Cuando estuvo junto a él no lo saludó, pero tampoco le hizo daño. Un hombre que
gritaba a los que trabajaban en el barco, le preguntó a su padre qué hacía ese
niño ahí.
-
Es mi hijo, lo traje para que conozca el barco.
El hombre
sonrió, removió los cabellos del niño y se alejó sin protestar. Durante unos
pocos segundos Frattini tuvo una extraña sensación de felicidad. Luego su padre
le hizo una seña para que lo siguiera. Caminaron a través de la rampa que
conducía a la cubierta. Era la primera vez que estaba en un barco, y ese barco
era enorme y tenía bandera norteamericana. Mientras caminaba, su padre miraba
en todas direcciones y bebía a escondidas sorbos de una botella de cerveza. En
su mano derecha, uno de los cigarrillos Brasil se quemaba en el olvido. Al fin,
lo hizo entrar en un camarote donde otro hombre hurgaba en una caja de cartón.
-
Ahora sacate la ropa.
El pedido de su
padre lo llenó de vergüenza. ¿Debía desnudarse delante de ese desconocido?
-
Dale, mierda.

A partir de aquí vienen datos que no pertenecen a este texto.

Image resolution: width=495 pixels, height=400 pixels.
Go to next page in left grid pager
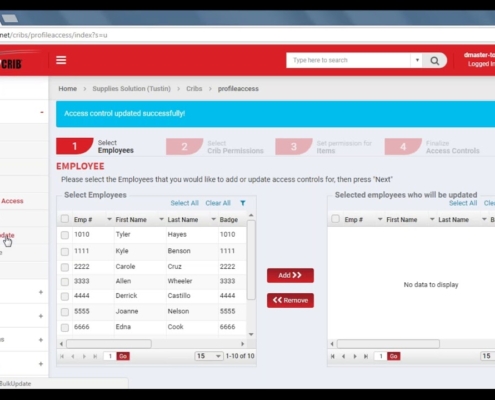click(x=84, y=356)
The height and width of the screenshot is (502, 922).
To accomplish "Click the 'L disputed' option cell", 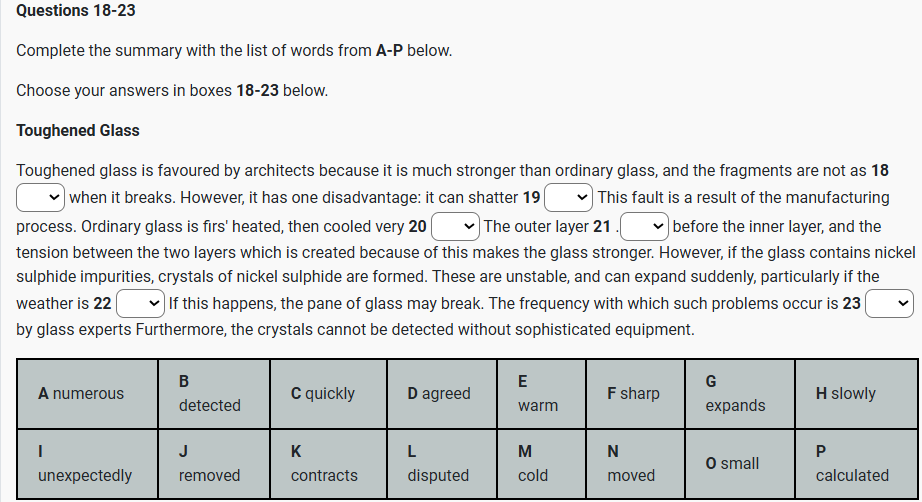I will click(441, 464).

Desvestite.
Frattini comenzó
a quitarse la ropa, al tiempo que su padre recogía relojes pulsera de la caja.
Cuando estuvo desnudo, apenas cubierto por su ropa interior, le ordenó que se
colocara todos los relojes que la cabían en brazos y piernas. Contó un total de
cincuenta y tres relojes sobre la piel, y todos marcaban una hora distinta.
Con cuidado,
Frattini comenzó a vestirse. Cuando estuvo listo, intentó dar un paso y
tropezó. Estuvo a punto de caer al piso, pero su padre lo sostuvo.
-
Si rompés un reloj, te mato.
-
Pero… si me descubren…
-
Nadie revisa a los chicos, por algo te traje a
vos.
Su padre no le
mentía. Frattini salió del barco y pisó tierra sin ser detenido. Caminaron unas
cuadras, hasta un callejón donde su padre volvió a ordenarle que se
desvistiera. Le quitó los relojes y se marchó antes de que él pudiera vestirse.
Al ver a su padre que se alejaba, Frattini trató de imaginar cuántos sifones y
botellas de leche debía robar para equiparar el valor de esos relojes.
Demasiadas escaleras, demasiados sifones.